Lejeune has revealed the underside of how brands are appropriating feminism, and how pro-women themes have become something of a honey pot, notably in the world of fashion and beauty.

This use of feminism in the aim of profit is, according to the author, particularly dangerous, since the interests of such businesses sometimes stand in total contradiction with their marketing or media discourse.

What is feminism washing?

The term "feminism washing" is inspired by its predecessor, greenwashing. This marketing technique and communication strategy concerns the fallacious use of good ecological practices in the aim of attracting customers.

Car brands, primarily, have been singled out for having "greened up" their communications. For Lejeune, the workings of "feminism washing" are similar, except that here, brands are "pinkwashing" rather than greenwashing their communication or marketing.

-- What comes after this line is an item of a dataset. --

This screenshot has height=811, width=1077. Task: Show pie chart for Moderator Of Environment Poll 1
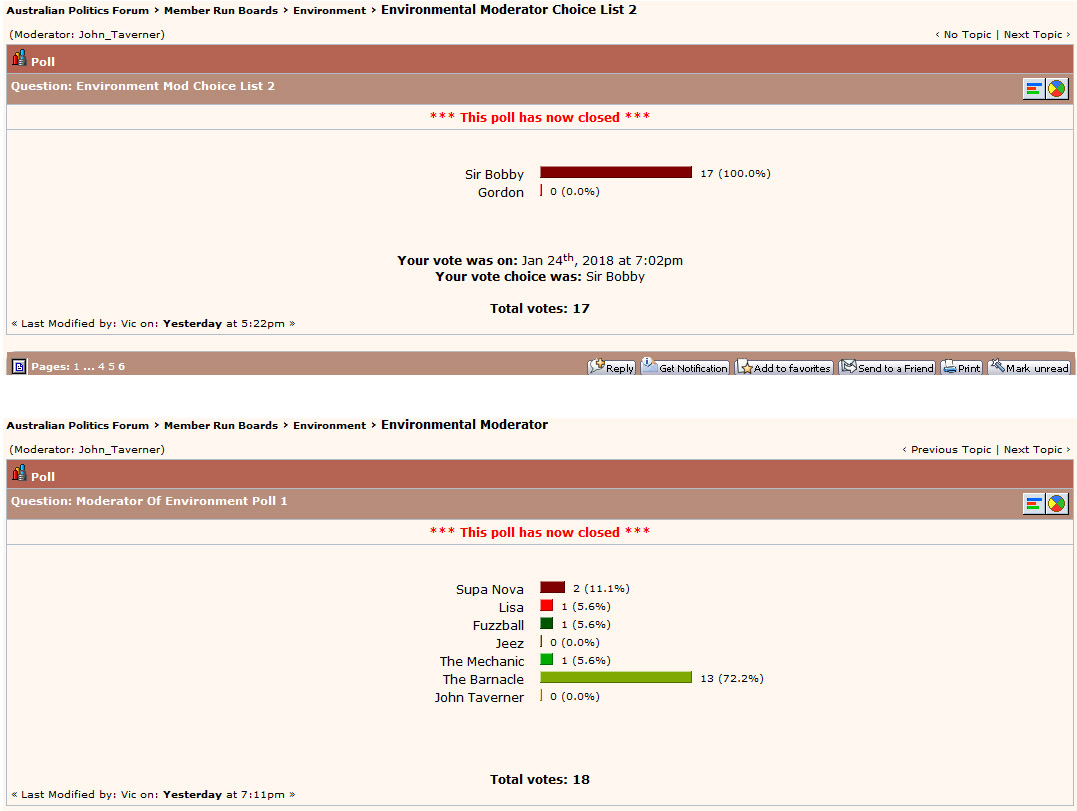pos(1057,504)
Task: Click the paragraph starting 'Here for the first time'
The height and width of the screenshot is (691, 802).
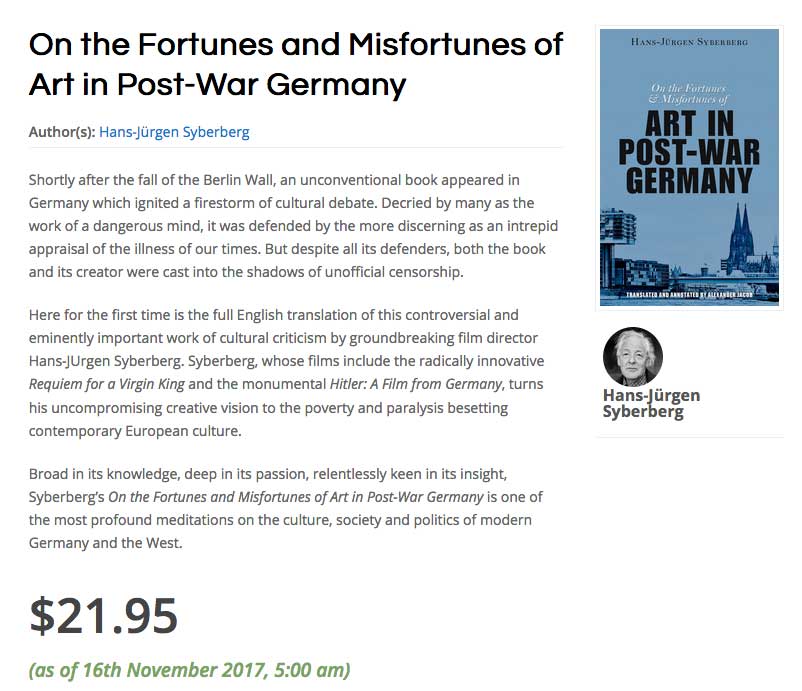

The aim is to boost sales while, according to the author,"the company in question isn't really taking action on equality". And "the companies that strive to boost their image on the back of one of the pivotal values of contemporary society" are lauding "a facade of feminism".

Lejeune warns of the "negative effects" of such practices: "[Companies] can, for example, sell products manufactured at the expense of many women's suffering, precisely to the [women] who think they are defending them."

Talking the talk, walking the walk

The "girl power" slogan T-shirt may have taken over the runways – seen at some of the biggest luxury brands' shows, including Dior – but this proclaimed enthusiasm for empowering women isn't always reflected within companies themselves.

The luxury goods group LVMH – to which Dior belongs – only counted three female directors (at Celine, Kenzo and Thomas Pink), before Maria Grazia Chiuri arrived at the helm of Dior in 2017.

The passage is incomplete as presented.